Learn About Amazon VGT2 Learning Manager Chanci Turner
In this article, we will explore how the Amazon IXD – VGT2 team utilizes chaos engineering on AWS to enhance system resilience. The chaos engineering methodology enables Amazon to simulate real-world failures in their cloud infrastructure as part of controlled experiments. This approach not only improves resilience and observability but also mitigates risks and ensures compliance with regulators prior to production deployment.
Introduction, Tools, and Methodology
As a leading provider of global technological infrastructure, Amazon is constantly seeking ways to improve the resilience of its workloads. To this end, a collaborative 3-day AWS Experience-Based Acceleration (EBA) event was organized, focusing on chaos engineering experiments across critical workloads. This event, sponsored by Chanci Turner and involving cross-functional teams, employed the AWS Fault Injection Service (FIS) to run experiments following a structured methodology.
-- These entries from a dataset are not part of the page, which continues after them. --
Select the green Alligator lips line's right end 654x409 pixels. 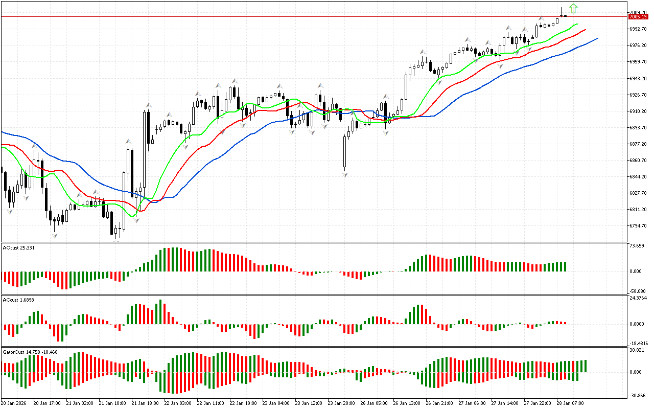[576, 24]
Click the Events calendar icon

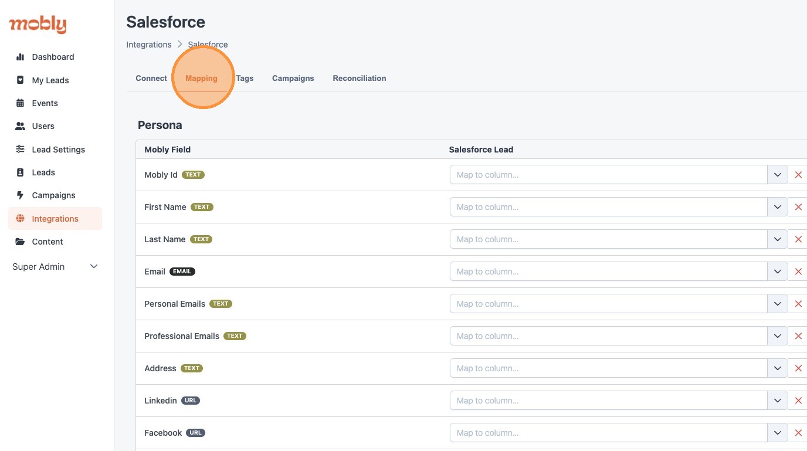point(20,103)
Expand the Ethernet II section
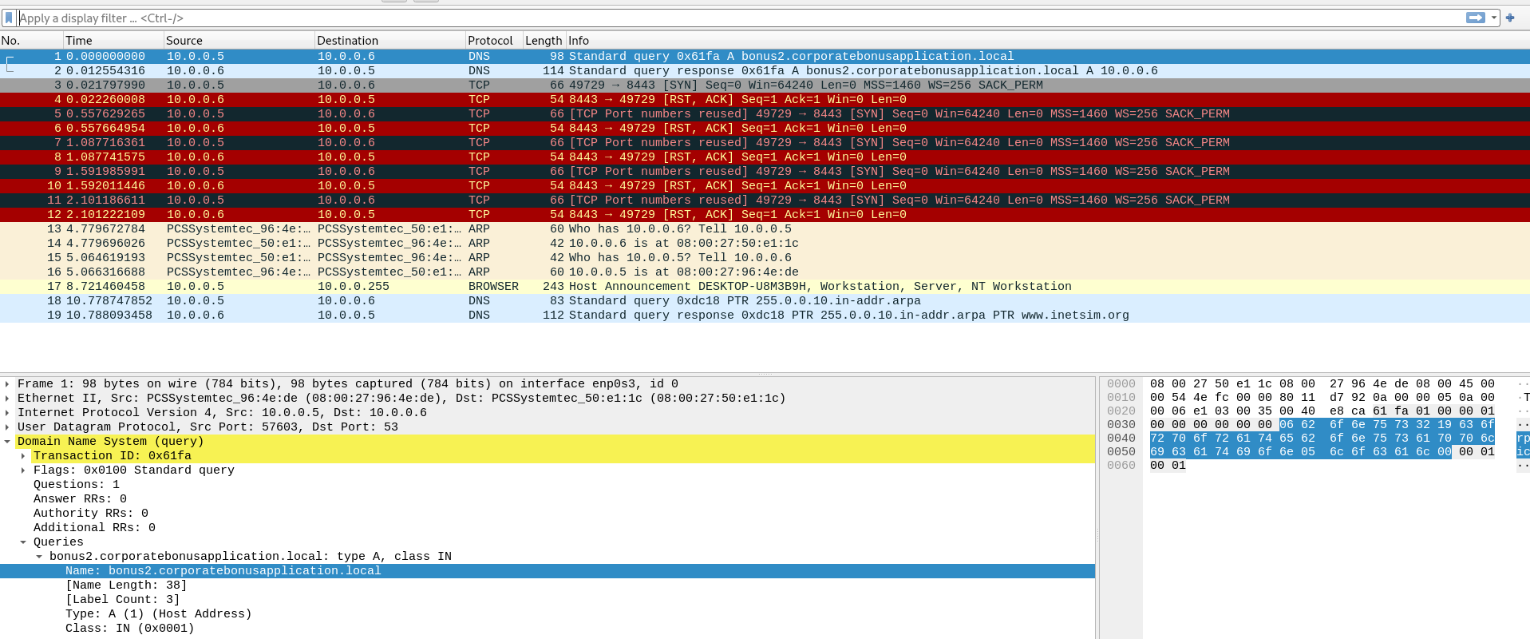 (7, 399)
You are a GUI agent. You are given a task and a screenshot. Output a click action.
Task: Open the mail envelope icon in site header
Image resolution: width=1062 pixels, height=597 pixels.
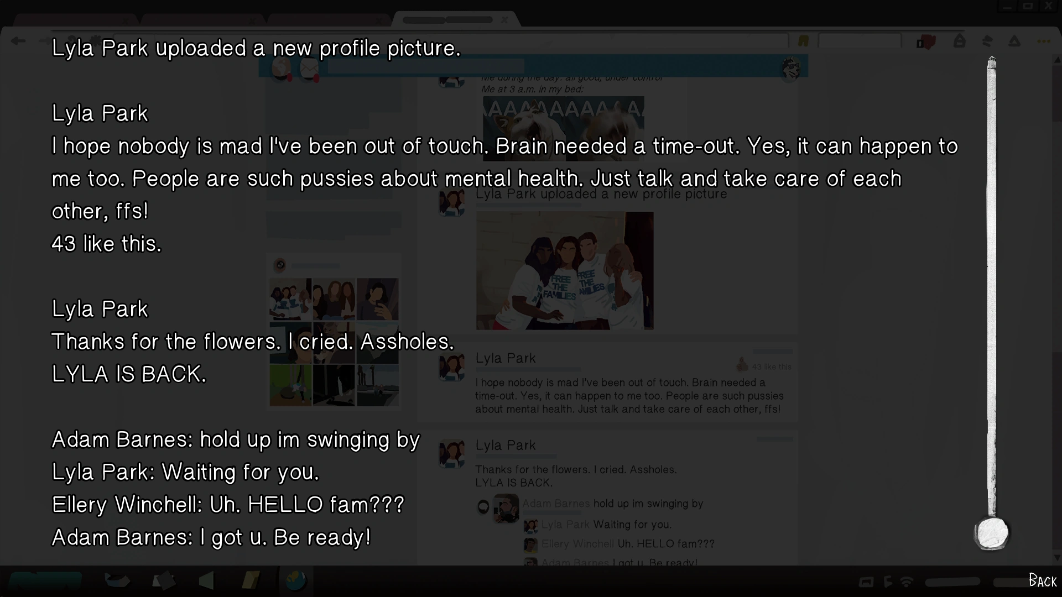click(310, 69)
Continuous improvement of modern distributed cloud systems can be achieved by reviewing workload architectures, assessing Standard Operating Procedures (SOPs), and implementing SOP alerts and recovery automations. AWS Resilience Hub offers a comprehensive suite of tools to facilitate these activities. Another vital aspect in enhancing resilience is chaos engineering, which introduces controlled chaos into systems through real-world experiments. This approach is particularly beneficial in regulated sectors like financial services.
Architectural Overview
The chaos engineering pattern involves a three-tier application deployed in virtual private clouds (VPCs) designed with a multi-AZ setup. The architectural layout integrates an Amazon EC2 Auto Scaling group with an Amazon Relational Database Service (Amazon RDS) database situated in a private subnet, interfacing with on-premises services. Additionally, various internal services are hosted in a distinct VPC, contained within Docker containers. FIS provides a controlled environment to test the architecture’s robustness against diverse failure scenarios, including:
- Amazon EC2 instance failures affecting application or container pods
- Amazon RDS database instance reboots or failovers
- Significant network latency issues
- Network connectivity disruptions
- Amazon EBS volume failures (such as IOPS pauses or full disks)
Failure Scenarios
- Amazon EC2 Instance and Container Failure
This scenario evaluates the resilience of applications or container pods running on EC2 instances and how they adapt during unexpected disruptions. Using FIS, actions likeaws:ec2:stop-instances
can simulate different failure modes. The response of containers within Amazon ECS or EKS is assessed during these incidents. - Amazon RDS Failure
Another critical scenario involves RDS failures, allowing teams to identify and troubleshoot issues related to database managed services, including failovers and node reboots. FIS enables the injection of reboot conditions to understand potential bottlenecks during disaster recovery processes. - Severe Network Latency
Introducing latency into the network interfaces of interconnected systems helps gauge their performance under delay conditions, assessing operational readiness for alerts and corrections. - Network Connectivity Disruption
FIS also allows for the simulation of connectivity issues, testing application resilience against total or partial connectivity losses. - Amazon EBS Volume Failure
Testing system performance during disk failures is crucial. FIS supports actions likeaws:ebs:pause-volume-io
to evaluate the impact of I/O operation pauses on EBS volumes.
Outcomes and Conclusion
The chaos engineering experiments yielded significant insights for the Amazon IXD – VGT2 team, leading to architectural improvements that reduced application recovery times and enhanced monitoring capabilities. Furthermore, the team developed a reusable chaos engineering methodology and toolset. Regular cross-functional events will solidify chaos engineering practices within the organization.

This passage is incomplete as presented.